L’insostenibile pesantezza dell’essere… umano.

Ma lo sapete che il 22 aprile è la Giornata della Terra? Sapevatelo!

Per chi non ne fosse al corrente è il nome usato per indicare il giorno in cui sono celebrati l’ambiente e la salvaguardia del pianeta Terra.
Sostanzialmente la più grande operazione di green washing mai vista, dato che l’essere umano fa il radical chic ecologista con l’auto elettrica, salvo poi acquistare cannucce di carta confezionate nella plastica o frutta sbucciata e impacchettata singolarmente, proveniente dagli antipodi.

Tutto questo si traduce nell’obbligo di ripensare il nostro modello di sviluppo.

Una sfida senza precedenti che deve essere innescata non solo da un cambio di mentalità dei consumatori ma soprattutto da una importante presa di coscienza delle organizzazioni.
Il punto chiave è essere parte integrante e promuovere la sostenibilità ambientale intesa come massima riduzione possibile dell’impatto di qualsiasi attività umana sull’ecosistema in cui è inserita quella specifica attività.

Da ambientale ad aziendale quindi, la distanza deve essere nulla, allargandosi però a una visione più ampia del concetto che coinvolge molteplici aspetti.

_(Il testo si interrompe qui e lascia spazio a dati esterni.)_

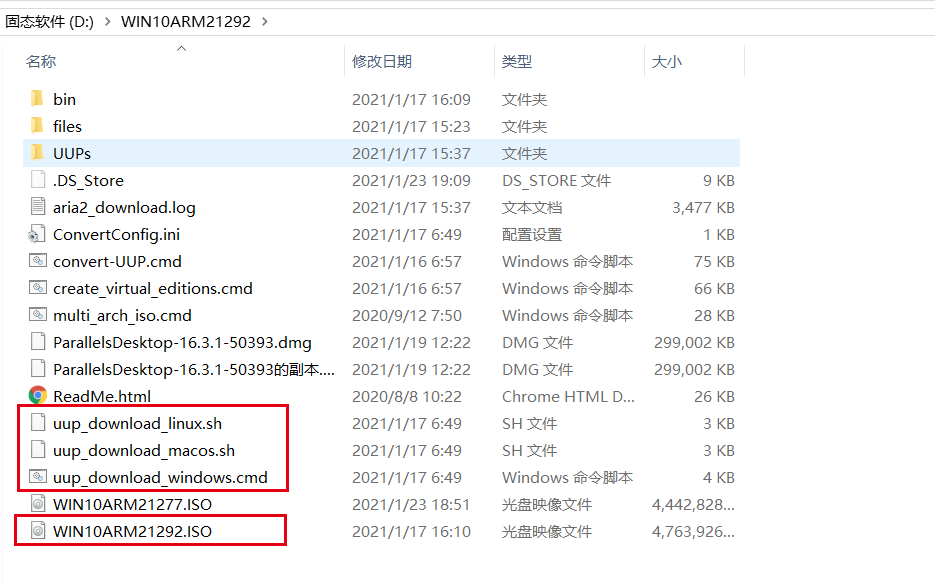Screen dimensions: 935x583
Task: Click the ReadMe.html Chrome icon
Action: 37,396
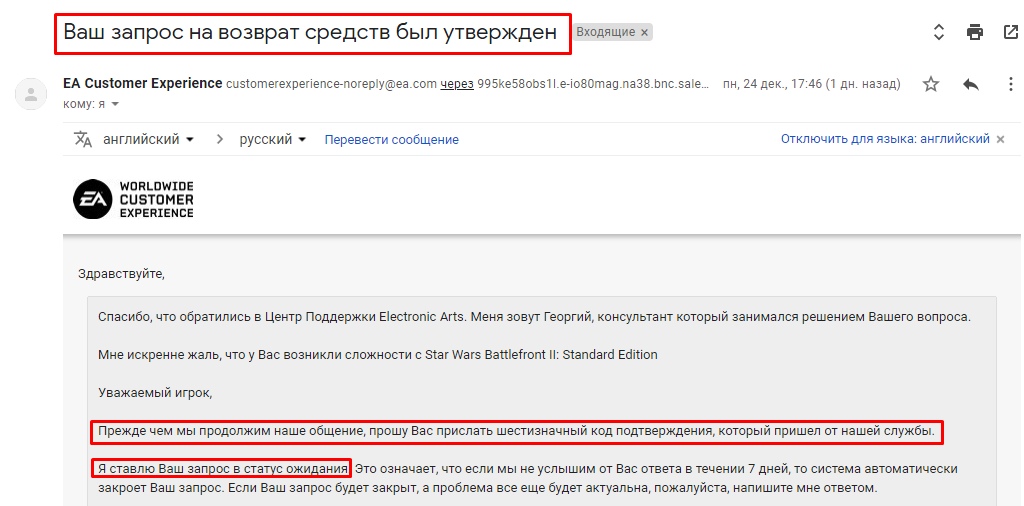Open the email in a new window
Viewport: 1024px width, 506px height.
(x=1010, y=32)
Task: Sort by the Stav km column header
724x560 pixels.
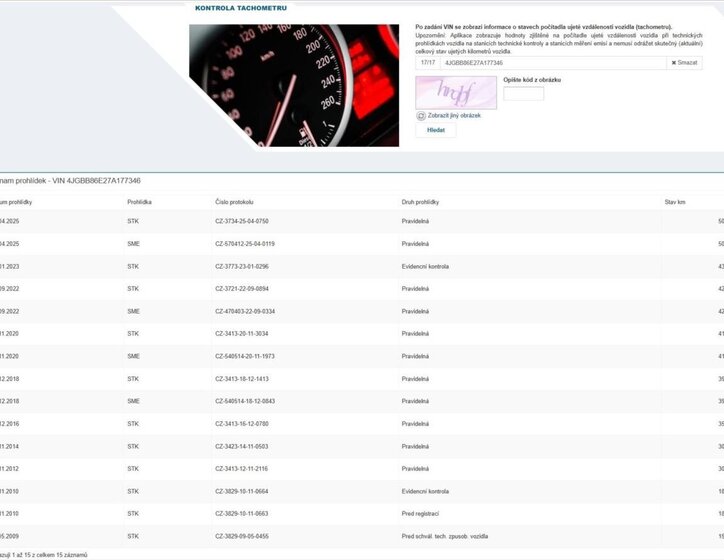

Per sostenibilità aziendale si intende l’impegno concreto nel dar vita a un modello di business che non solo permetta il sostentamento dell’impresa a lungo termine, ma che sia anche attento all’ambiente, al benessere sociale e a una governance equa e lungimirante.

Oggi non è più un’opzione, è una necessità. Lo richiede il pianeta, ma anche il mercato. La coscienza e la sensibilità rispetto a questi temi sono sempre più diffuse e presenti nella vita delle persone.

Una realtà che ignora le più basilari politiche di sostenibilità è destinata, prima o poi, a finire nel mirino dell’opinione pubblica, oltre a perdere un importante vantaggio competitivo.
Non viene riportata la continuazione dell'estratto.